Genau deshalb wird die ungenutzte Kapazität, die Amazons eigene Ingenieure früher für sich beanspruchen konnten, jetzt zum Luxusgut. Wer eine Instanz hochfährt, muss einen guten Grund haben. Und wenn die Anfrage nicht dringend ist, muss sie warten. Das ist eine konsequente Reaktion auf eine veränderte Nachfrage – und es zeigt, wie eng die Ressourcen im Rechenzentrum mittlerweile sind.

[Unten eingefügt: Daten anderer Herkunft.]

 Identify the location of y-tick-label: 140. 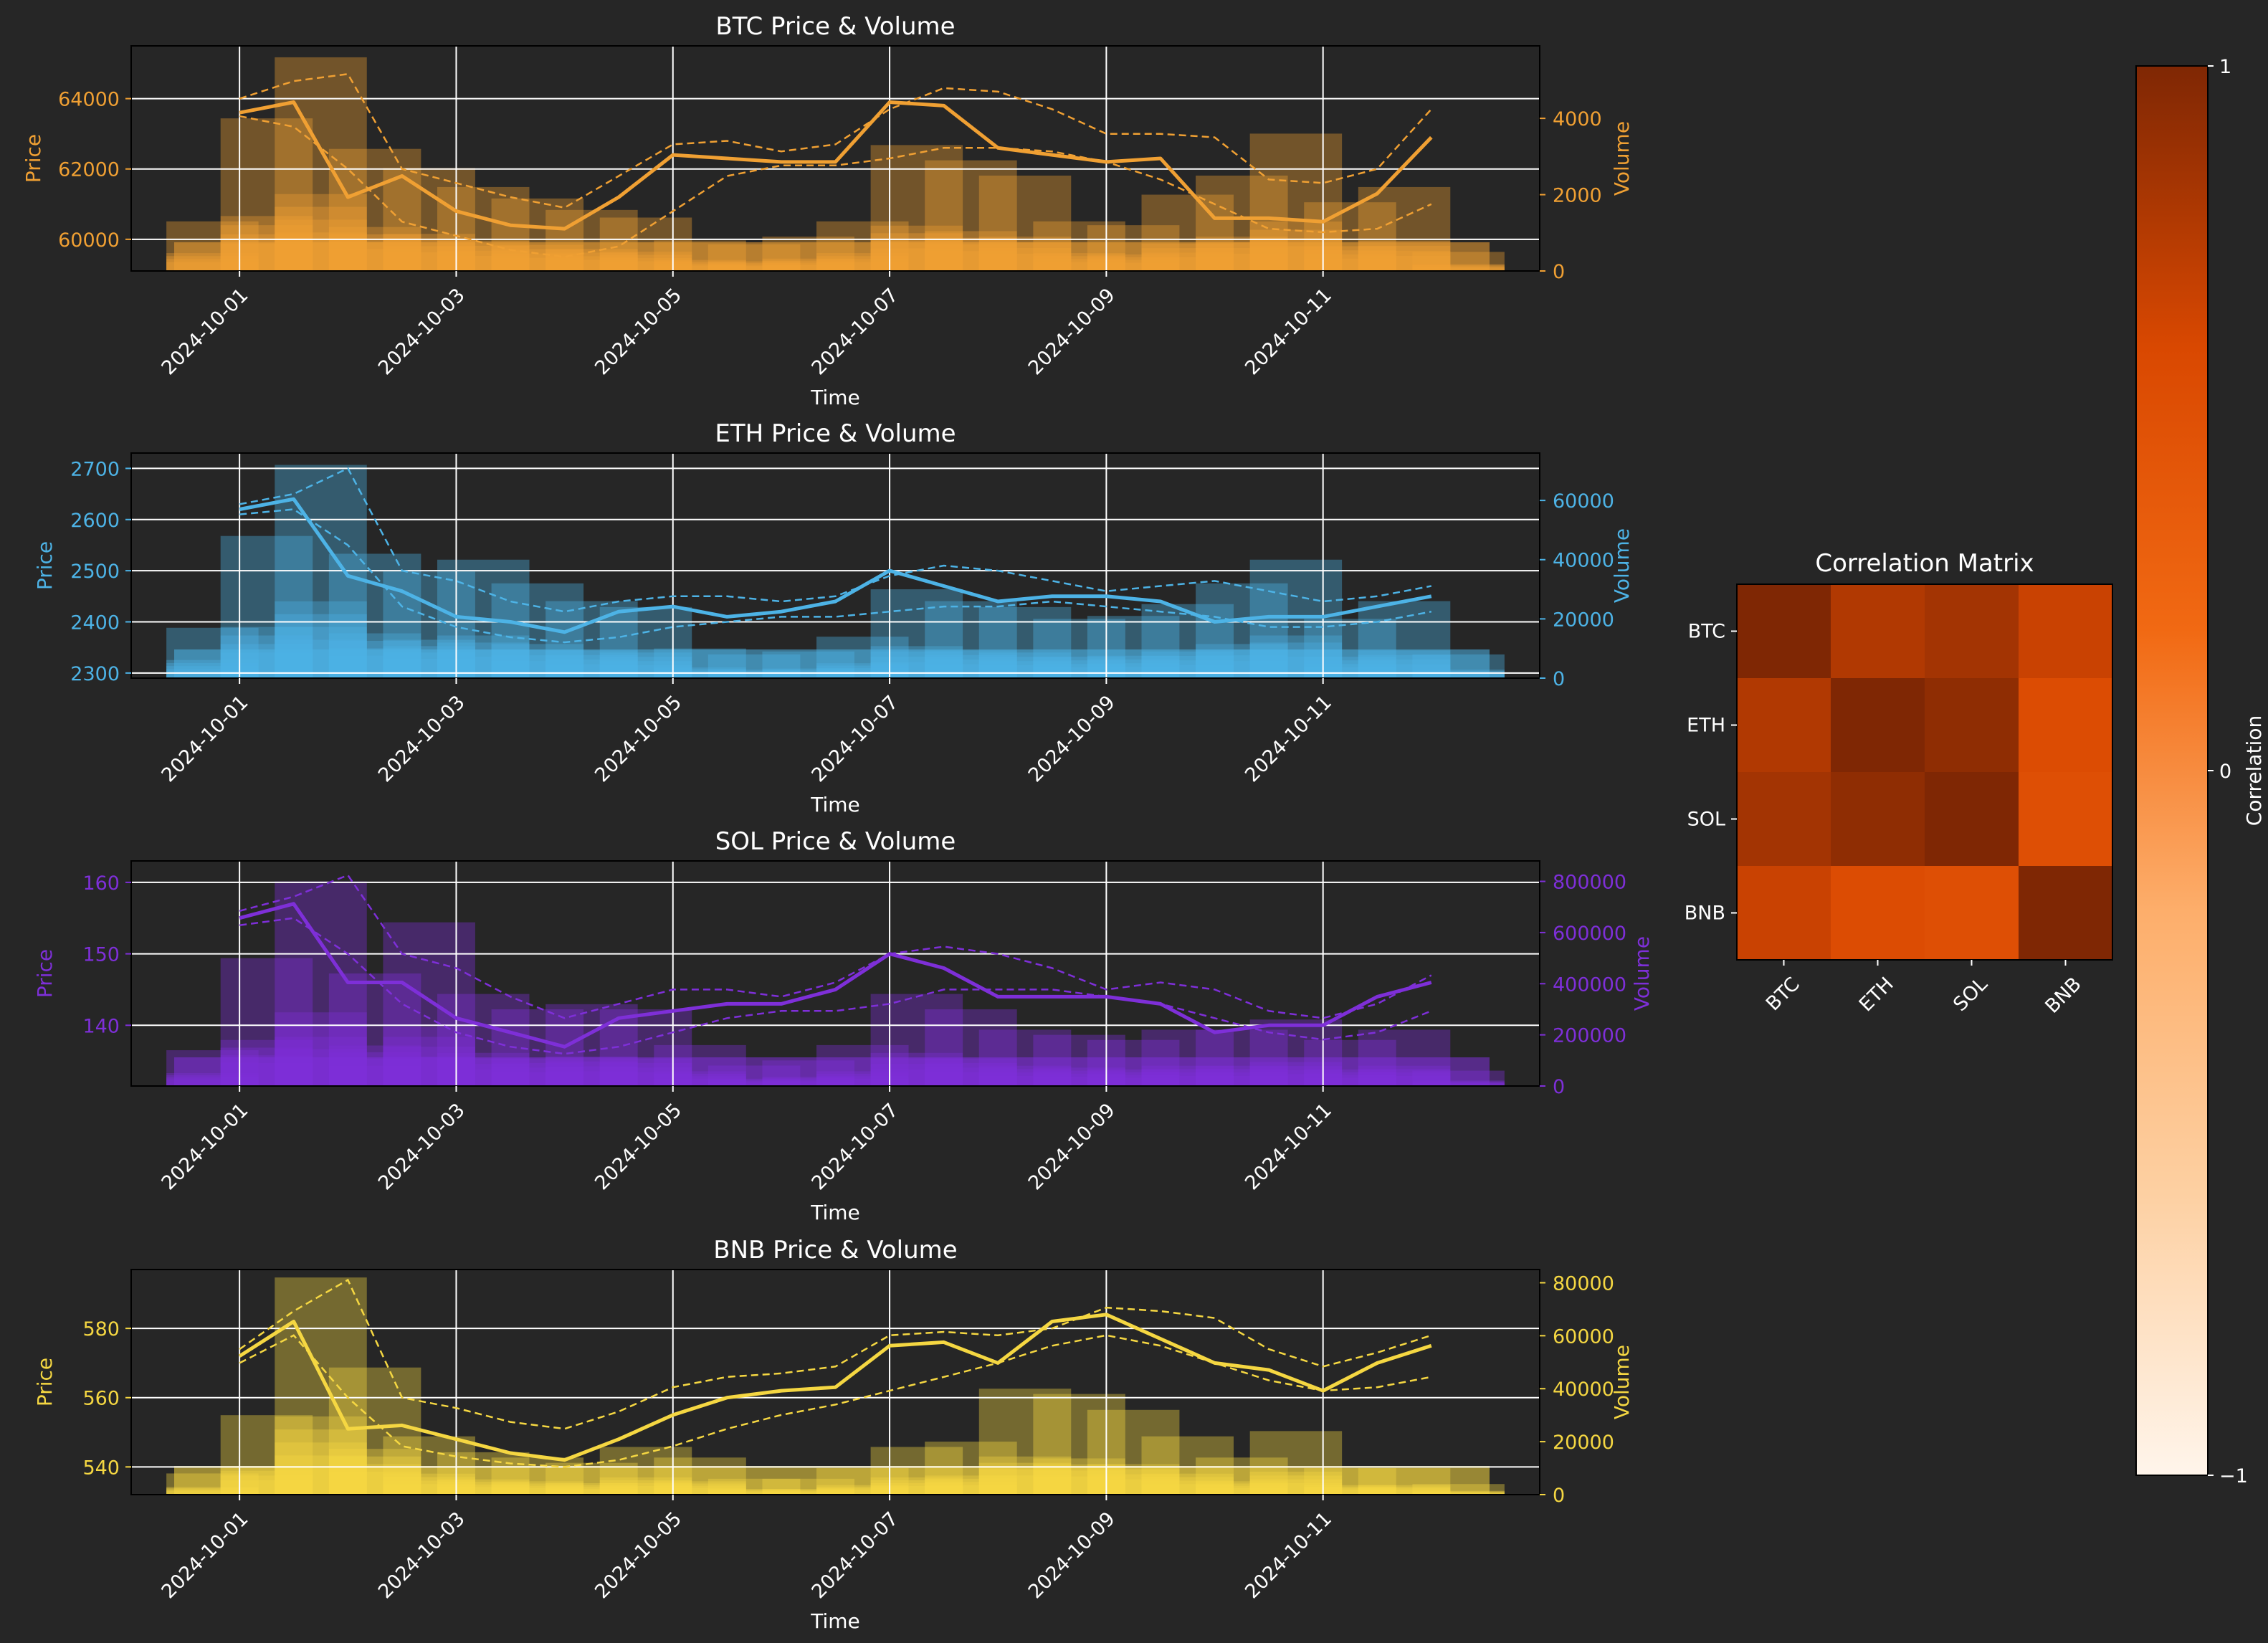
(101, 1026).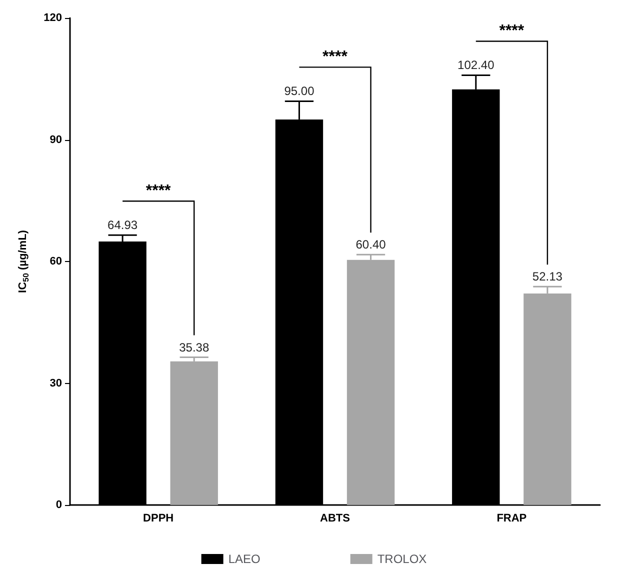  What do you see at coordinates (476, 65) in the screenshot?
I see `data-label: 102.40` at bounding box center [476, 65].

Was das für AWS-Kunden und Entwickler bedeutet
Wenn du als Entwickler oder Unternehmen AWS nutzt, wirst du die Veränderung spüren. Die Preise für EC2-Instanzen könnten steigen. Wenn die CPU-Nachfrage wächst und das Angebot knapper wird, steigen die Kosten auf dem Spot-Markt oder bei Reserved Instances. Es kann zu Engpässen kommen, wenn Amazon die Kapazität auf die zahlenden Kunden priorisiert. Die internen Einschränkungen sind nur der erste Schritt – die Auswirkungen werden nach außen sichtbar.
Für Entwickler bedeutet das: Wer bisher große Instanzen „mal eben“ für Tests hochgezogen hat, muss umdenken. Effizienz wird zum Pflichtprogramm. Das betrifft auch die Architektur: Statt immer größere Maschinen zu wählen, lohnt sich der Blick auf Serverless-Optionen wie AWS Lambda, die nur bei tatsächlicher Nutzung abgerechnet werden. Autoscaling – das automatische Hoch- und Runterfahren von Instanzen – wird wichtiger. Wer seine Workloads clever verteilt, kommt mit weniger Ressourcen aus.
Doch es ist nicht nur eine Frage der Tools. Die Kultur in der Cloud-Nutzung muss sich ändern. Amazon selbst macht es vor: Wer CPUs vergeudet, muss mit Konsequenzen rechnen – zumindest intern. Für externe Kunden gilt das nicht direkt, aber du solltest verstehen: Rechenleistung ist knapp und will verantwortungsvoll eingesetzt sein.
Lektionen für die Cloud-Wirtschaft
Die Geschichte von Amazons CPU-Kampf ist mehr als eine interne Maßnahme. Sie zeigt, wie sehr agentische KI die Tech-Branche auf den Kopf stellt. Früher war CPU-Kapazität im Überfluss vorhanden – man konnte sie fast verschwenden. Heute wird jede Rechenoperation wertvoll, weil die neuen KI-Modelle alles beanspruchen.
Das erinnert an die Zeit, als GPUs knapp wurden und Bitcoin-Miner die Preise hochtrieben. Jetzt ist die CPU an der Reihe. Aber statt Kryptowährung sind es intelligente Agenten, die die Ressourcen fressen. Der Trend wird nicht abreißen: Je mehr Unternehmen KI-Agenten in ihre Prozesse integrieren, desto größer wird der Bedarf an CPUs in Rechenzentren.
Für dich als Tech-Beobachter bedeutet das: Die Cloud ist kein unendlicher Brunnen mehr. Betreiber wie Amazon müssen priorisieren, und das hat Folgen für Preise, Verfügbarkeit und die Art, wie wir Software entwickeln. Wer frühzeitig auf effiziente Nutzung setzt, spart Kosten und sichert sich bei Engpässen eine Position.
Ressourcen zu respektieren, zahlt sich aus, wenn es eng wird. Amazon zeigt es gerade. Die Tech-Welt sollte umdenken. Sonst wird aus CPU-Verschwendung ein Engpass.